Sunday, September 6, 2009

LambdaJ: the wild man's closure


A couple weeks back I was talking about using anonymous inner classes to lend a more functional style to your Java. A common response to this was "hey champ, just use Scala" or "hey tough guy, have you tried Clojure?" Thanks. In the immortal words of the Dude, "Obviously you're not a golfer." That aside, I wouldn't have anything useful to say about closures in Java but for a posting on tss that linked to me. As luck would have it that post also had a link to something REALLY interesting: Mario Fusco's lambdaJ. What is lambdaJ? Only one of the most interesting and creative uses of Java syntax I've seen since Szczepan Faber's Mockito came out a couple years ago.

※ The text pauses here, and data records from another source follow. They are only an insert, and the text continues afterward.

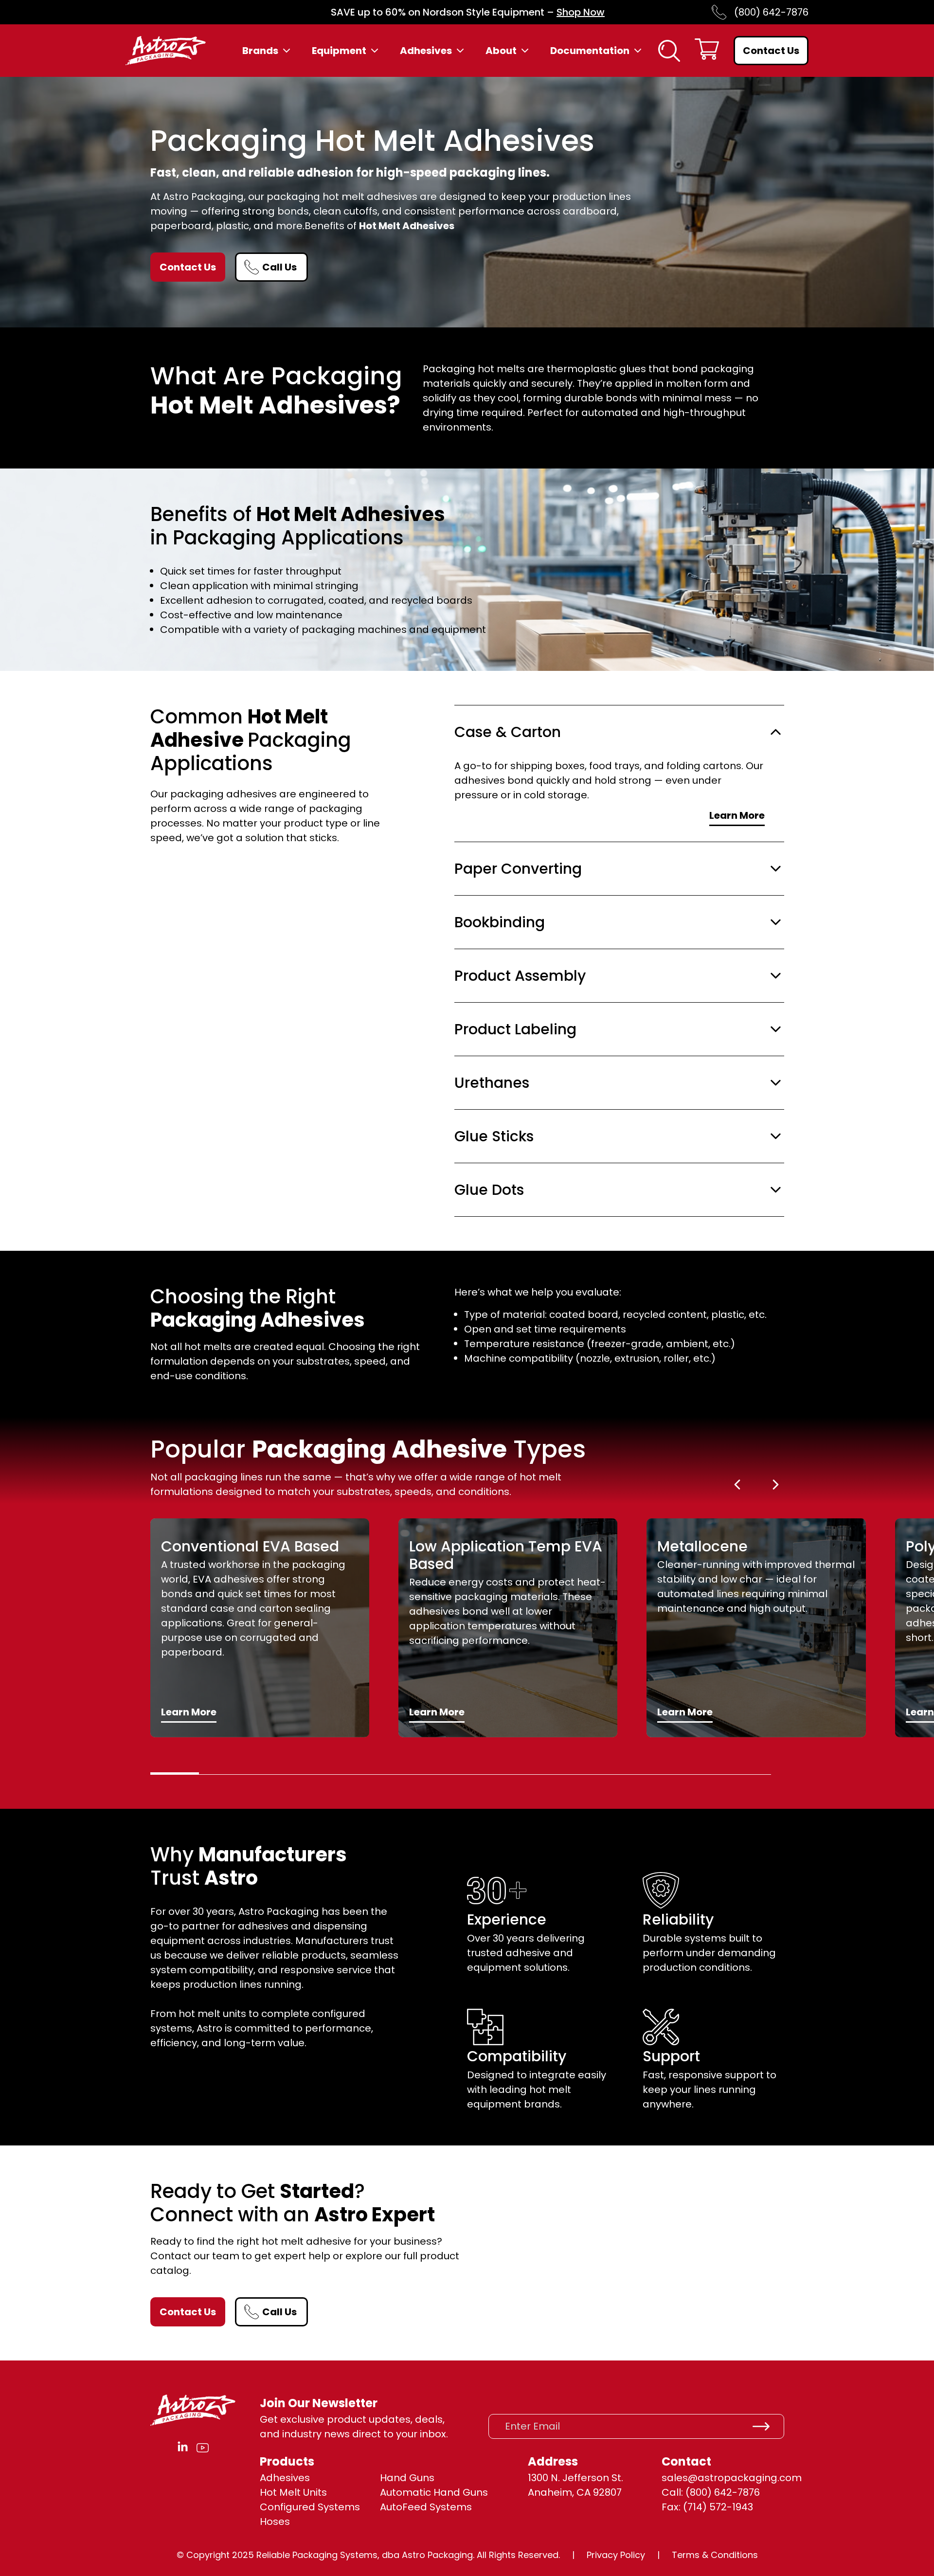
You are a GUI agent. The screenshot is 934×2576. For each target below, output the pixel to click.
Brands (260, 50)
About (501, 50)
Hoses (275, 2521)
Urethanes (491, 1082)
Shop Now (581, 12)
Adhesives (426, 50)
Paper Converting (518, 868)
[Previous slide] (737, 1484)
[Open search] (669, 51)
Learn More (737, 815)
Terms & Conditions (715, 2555)
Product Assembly (520, 975)
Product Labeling (515, 1029)
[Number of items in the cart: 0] (707, 50)
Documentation (589, 50)
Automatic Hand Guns (434, 2492)
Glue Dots (489, 1189)
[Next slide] (775, 1484)
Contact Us (771, 50)
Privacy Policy (616, 2555)
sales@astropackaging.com (732, 2478)
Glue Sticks (494, 1136)
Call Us (279, 267)
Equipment (339, 50)
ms (464, 2507)
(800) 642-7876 (771, 12)
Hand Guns (407, 2478)
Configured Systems (310, 2507)
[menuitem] (267, 50)
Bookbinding (499, 922)
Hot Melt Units (293, 2492)
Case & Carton (507, 731)
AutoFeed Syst (415, 2507)
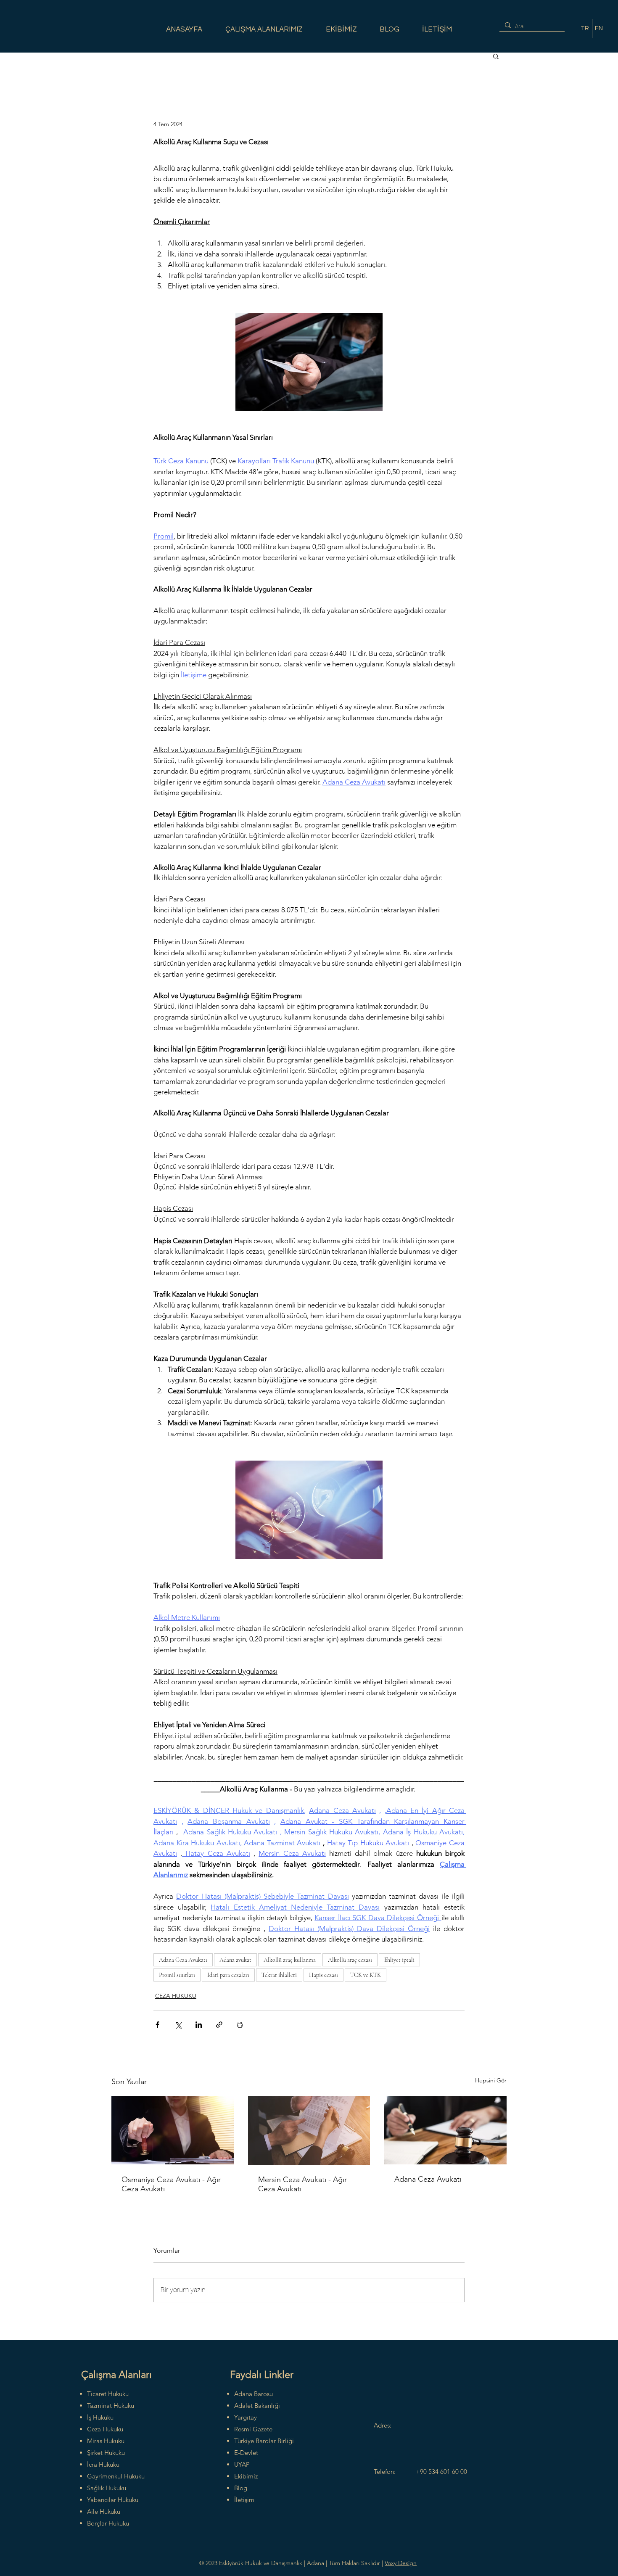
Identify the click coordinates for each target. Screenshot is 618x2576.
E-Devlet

LambdaJ is a library that very artfully plasters over some of the uglier bits of Java, like the collections framework and the lack of closures. I'm not going to waste prose trying to describe it. I'll just cut to the chase with some code:


//example of lambdaJ closure
Closure println = closure(); { of(System.out).println(var(String.class)); }
println.each("one", "two", "three");

//example of lambdaJ forEach
List personInFamily = asList(new Person("Domenico"), new Person("Mario"), new Person("Irma"));
forEach(personInFamily).setLastName("Fusco");

//example of lambdaJ sort
List sortedByAgePersons = sort(persons, on(Person.class).getAge());

The Catch
If you haven't seen that before, I bet you are excited. I was too the first time I saw it and I nearly ran out and refactored all the code I was working on to use lambdaJ. Then I decided to slow down and do some benchmarks. That is where I hit a snag. It turns out that all this magic comes with a price. Most iterative operations are an order of magnitude slower than java's for loops. Here is some benchmarking code.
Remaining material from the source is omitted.